» Aufgabenstellung 1: Welche Datumsangaben nennt der Text zur Vereinseintragung? Bitte alle vollständig aufzählen.

Nebenzweckprivileg gedeckt.

Mit einem Schreiben vom 27. November 2019 hat der alleinvertretungsberechtigte Obmann
die Eintragung des Beteiligten, der seinen Sitz zum 1. Januar 2019 nach Berlin verlegt habe,
in das Vereinsregister beantragt. Dem Antrag war ein Auszug aus dem österreichischen
Vereinsregister, das Statut, das als Sitz Graz ausweist und das Urteil des Verwaltungsgerichts
Berlin, Az.: VK 29 K 279.18, vom 21. November 2019 beigefügt.

Das Amtsgericht hat den Antrag mit einem Beschluss vom 13. Februar 2020
zurückgewiesen. Zuvor hatte es mit Schreiben vom 19. Dezember 2019 darauf hingewiesen,
dass der Antrag wegen der fehlenden notariellen Beglaubigung nicht formgerecht gestellt
sei. Der Verein könne zunächst als nicht eingetragener Verein anerkannt werden, so dass er
bei Erfüllung der Gründungsvoraussetzungen nach dem BGB eine Eintragung erhalten
könne. Hierzu sei die Vorlage des Protokolls über die Mitgliederversammlung, die die
Vorstandswahl und Änderung der Satzung betreffe, und der von sieben Mitglieder
unterschriebenen Satzung erforderlich. Die Eintragung einer Zweigniederlassung sei nicht
möglich.

» Bereitgestellte Angaben:
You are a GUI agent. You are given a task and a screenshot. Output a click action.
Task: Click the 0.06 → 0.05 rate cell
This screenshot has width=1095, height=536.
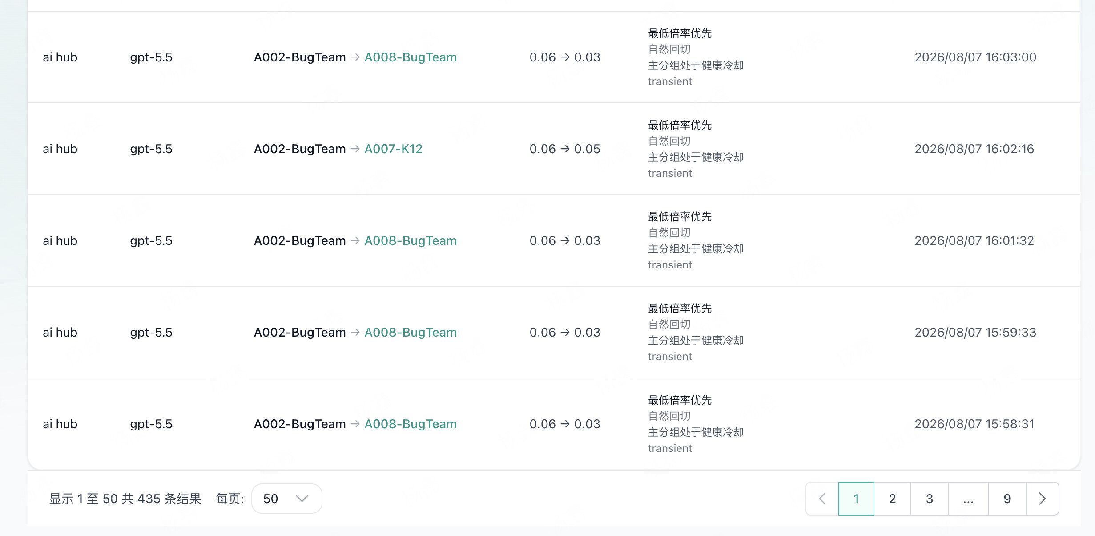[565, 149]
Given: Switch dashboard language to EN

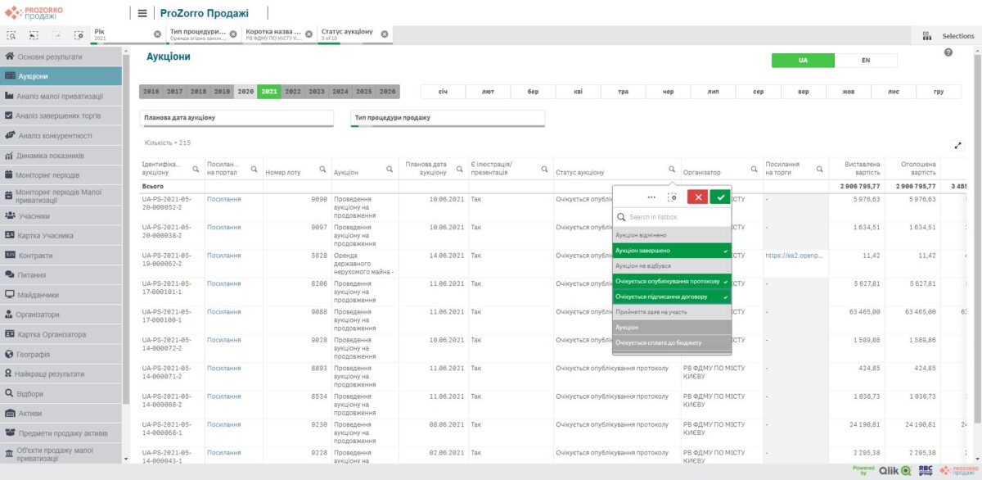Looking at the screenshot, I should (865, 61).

* * *

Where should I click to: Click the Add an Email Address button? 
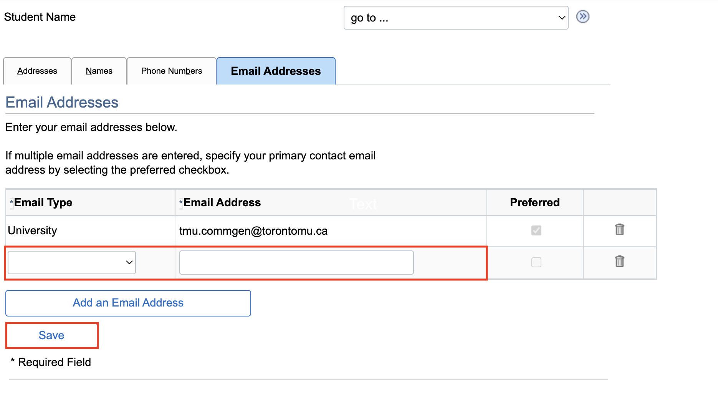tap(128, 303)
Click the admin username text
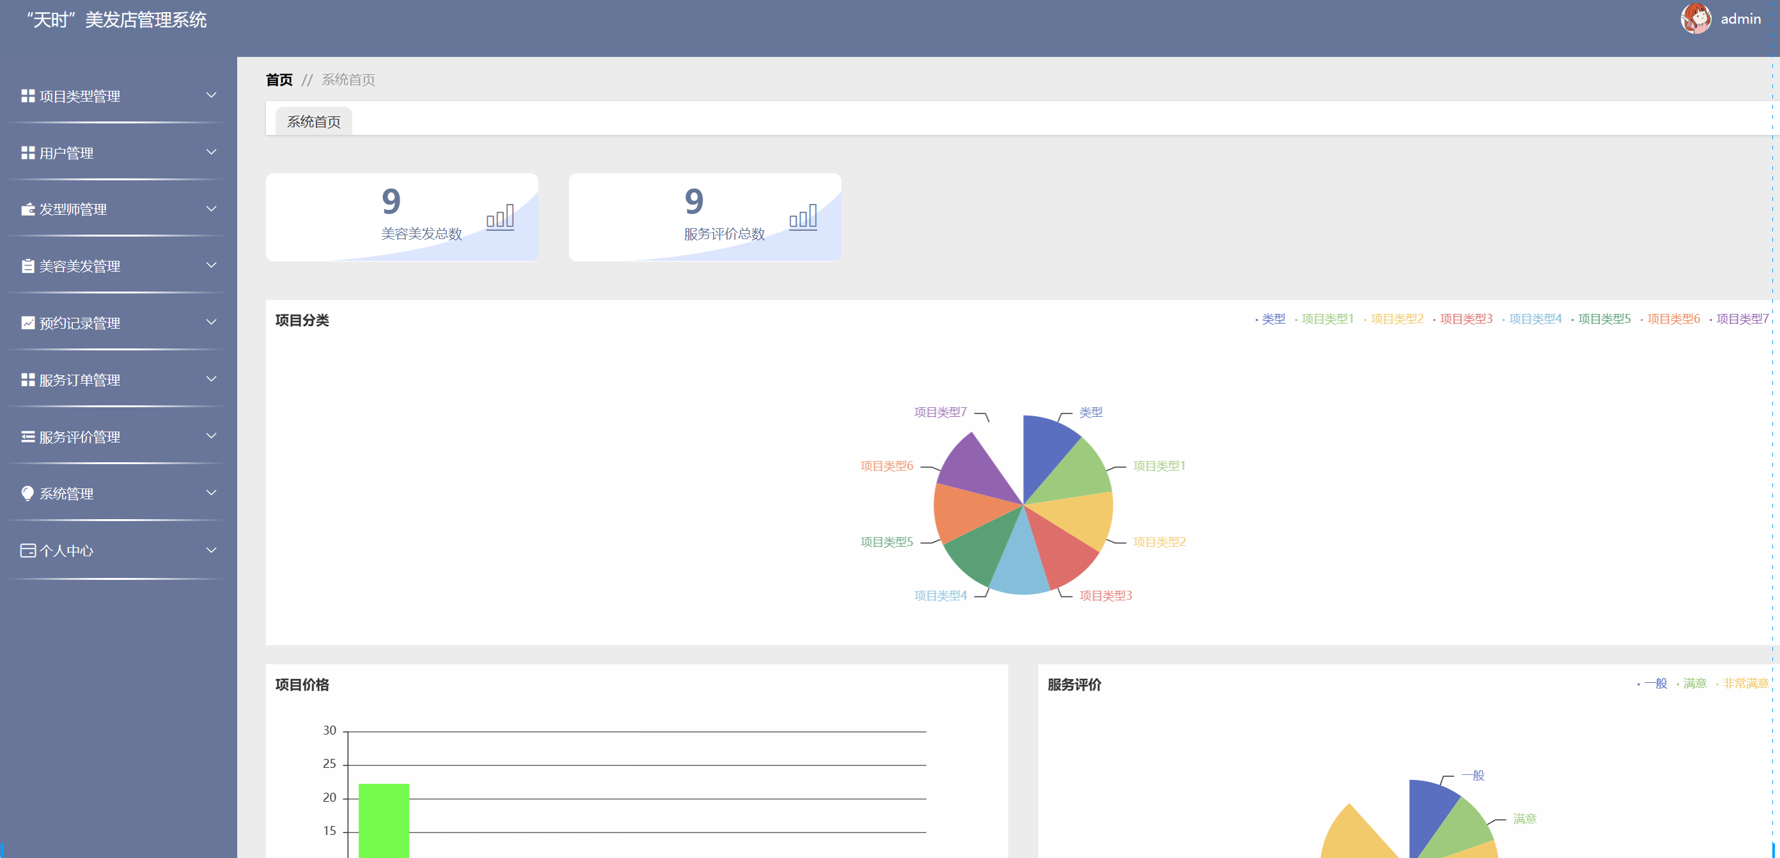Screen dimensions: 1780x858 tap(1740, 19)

» Aufgabenstellung 2: Ersetze in der Auflistung "GUI agent" durch "UI agent", und zwar in dem Teil, der mit der Zeile beginnt, die "You are a GUI" enthält, und mit der Zeile endet, die "Looking at the" enthält. Gib nur diese Zeilen ohne die Bilder und sonst unverändert wieder.

» Vollständige Ausgabe 1:
- 27. November 2019
- 1. Januar 2019
- 21. November 2019
- 13. Februar 2020
- 19. Dezember 2019

» Vollständige Ausgabe 2:
You are a UI agent. You are given a task and a screenshot. Output a click action.
Task: Click the 0.06 → 0.05 rate cell
This screenshot has width=1095, height=536.
[565, 149]
Given: Switch dashboard language to EN

Looking at the screenshot, I should (865, 61).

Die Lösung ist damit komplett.